Un autre propriétaire d’entreprise, Sergio Adauy, 52 ans, a déclaré qu’il s’attendait à ce que Boric « change les règles du jeu » et « ne respecte pas les accords par lesquels les gens investissent des capitaux » au Chili.

Le Parti communiste avait fait partie de précédentes coalitions gouvernementales de gauche, dont celle de la socialiste Michelle Bachelet.

Mais Boric est perçu comme beaucoup plus à gauche.

« Protéger notre macroéconomie »

« Boric n’est pas un communiste », a déclaré à l’AFP l’économiste Francisco Castaneda de l’Universidad Mayor du Chili.

« Son groupe politique apprend à comprendre que la responsabilité budgétaire est importante et que les réformes visant à combler les écarts sociaux doivent être progressives et à long terme », a-t-il ajouté.

Le président élu chilien Gabriel Boric, photographié après son discours de victoire le 19 décembre 2021, a promis de réduire la semaine de travail de 45 à 40 heures, pour avancer "développement vert" et de créer 500 000 emplois pour les femmes
Le président chilien élu Gabriel Boric, photographié après son discours de victoire le 19 décembre 2021, s’est engagé à réduire la semaine de travail de 45 à 40 heures, à faire avancer le « développement vert » et à créer 500 000 emplois pour les femmes JAVIER TORRES AFP/Fichier

Tenant bon, Boric a déclaré à l’AFP avant les élections qu' »il n’est pas possible de faire des affaires, ou pour un pays de se développer, quand une société est extrêmement fracturée, comme c’est le cas au Chili ».

Il s’est engagé à réduire la semaine de travail de 45 à 40 heures, à faire progresser le « développement vert » et à créer 500 000 emplois pour les femmes.

Il veut également changer le système chilien de retraites privées, qui était l’un des principaux griefs des manifestants de 2019.

Dimanche, après sa victoire, Boric s’est de nouveau engagé à « étendre les droits sociaux », mais a déclaré qu’il le ferait avec « une responsabilité fiscale ».

« Nous le ferons en protégeant notre macro-économie », a-t-il déclaré.

Rejet du marché

Les investisseurs n’étaient apparemment pas convaincus, et la bourse de Santiago a chuté de 6,8% lundi, tandis que le peso chilien est tombé à un niveau record par rapport au dollar américain.

Certains analystes s’attendaient à ce que la réaction soit plus importante, a déclaré Castaneda, « mais la modération envers le centre (dans le programme de Boric) a atténué le déclin ».

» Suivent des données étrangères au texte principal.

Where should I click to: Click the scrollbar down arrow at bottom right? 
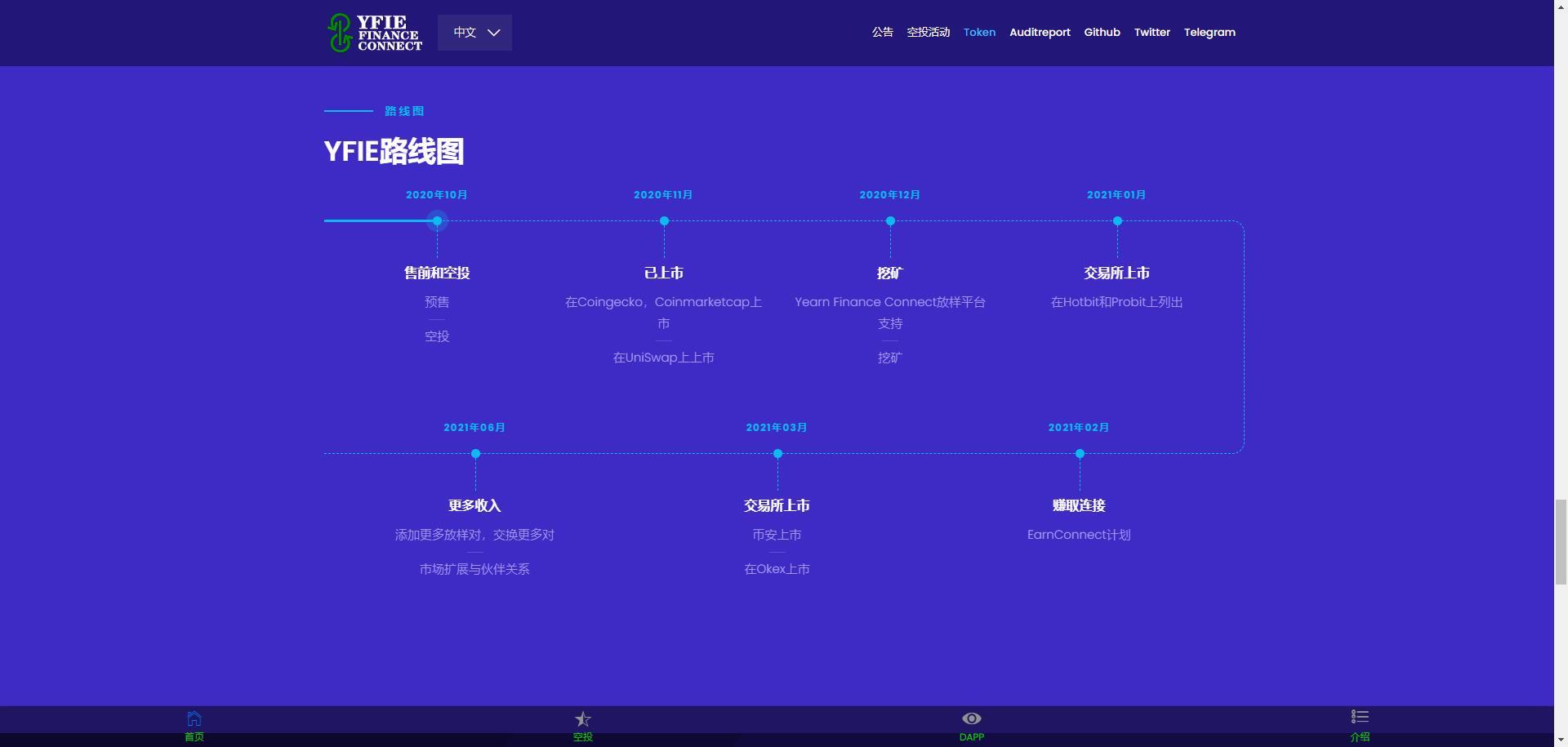coord(1561,739)
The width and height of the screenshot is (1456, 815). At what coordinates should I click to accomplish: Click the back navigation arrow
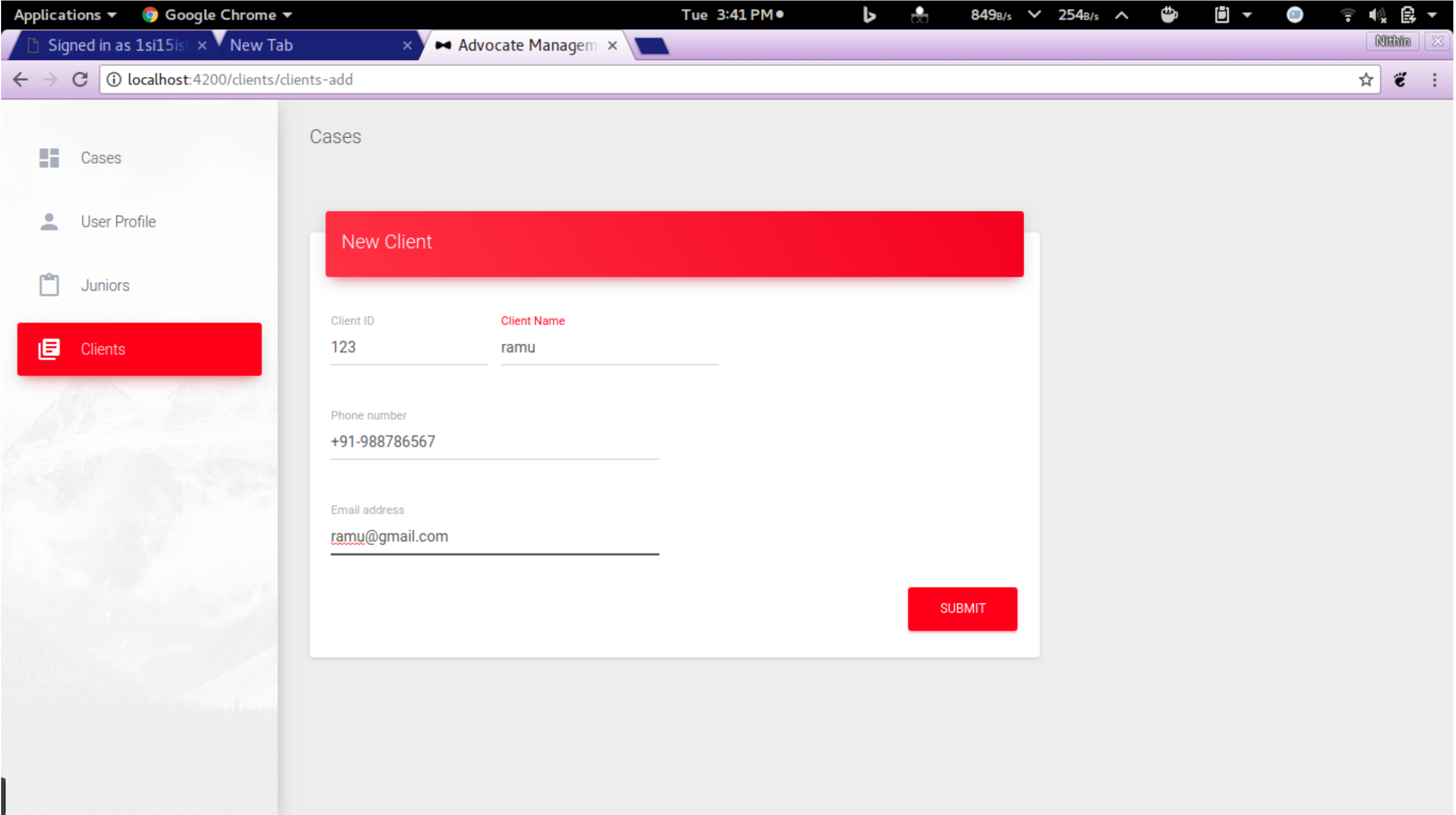(20, 80)
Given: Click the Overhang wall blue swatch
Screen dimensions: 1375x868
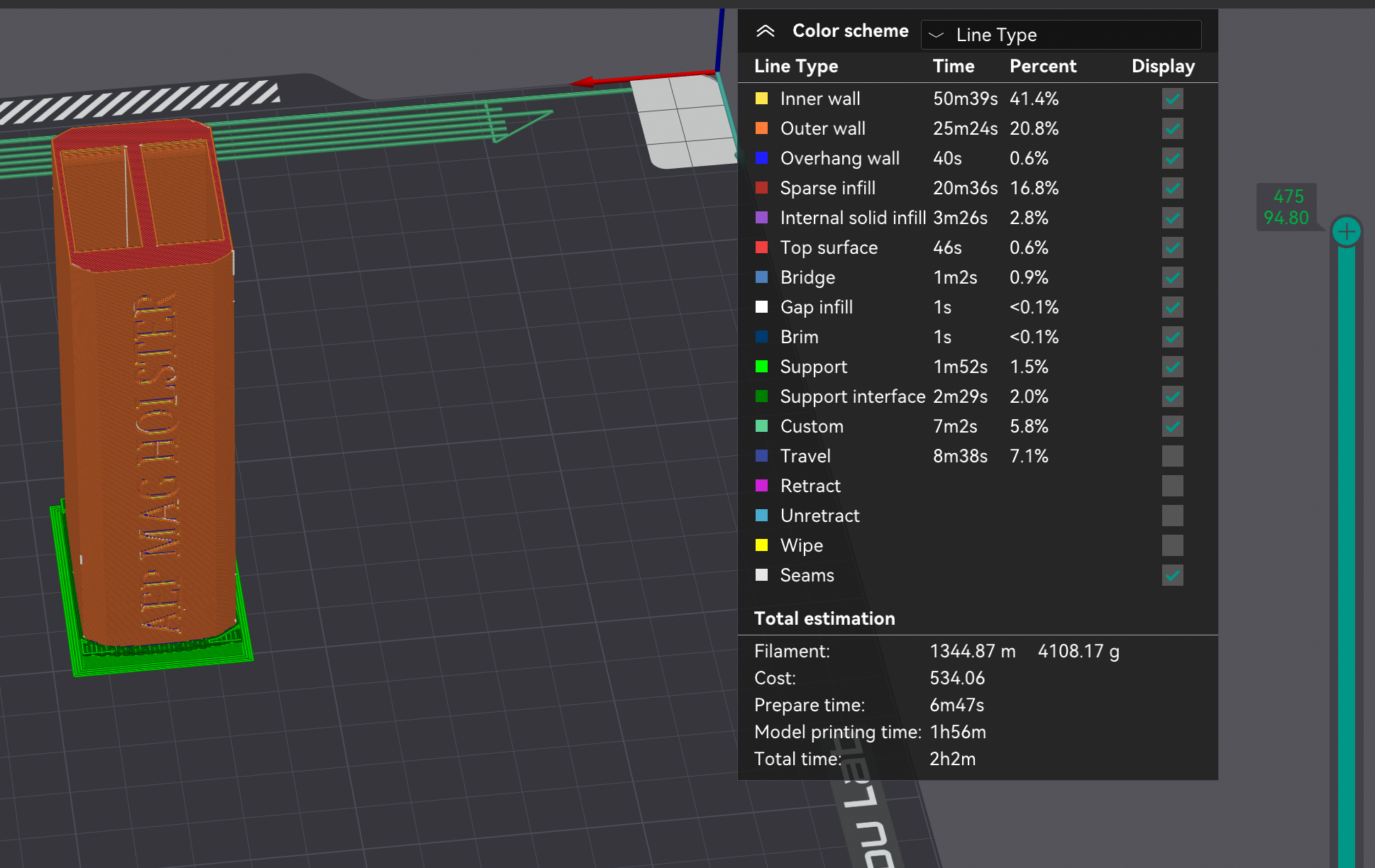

Même s’il voulait apporter des changements radicaux au modèle économique néolibéral chilien, le jeune président aurait du mal à convaincre un Congrès à peu près également divisé entre les partis de gauche et de droite.

La politologue de l’Université du Chili, Maria Cristina Escudero, a également rejeté toute comparaison avec le socialisme à la vénézuélienne.

« Il essaie de former une large coalition au-delà d’Approuver la dignité étant donné le fait qu’il ne pourra pas faire avancer son programme gouvernemental sans l’accord du Congrès », a-t-elle déclaré.

Boric « a besoin de chaque vote du centre-gauche traditionnel en plus des votes de sa propre coalition », ce qui signifie qu’il ne peut s’aliéner personne, a déclaré Escudero.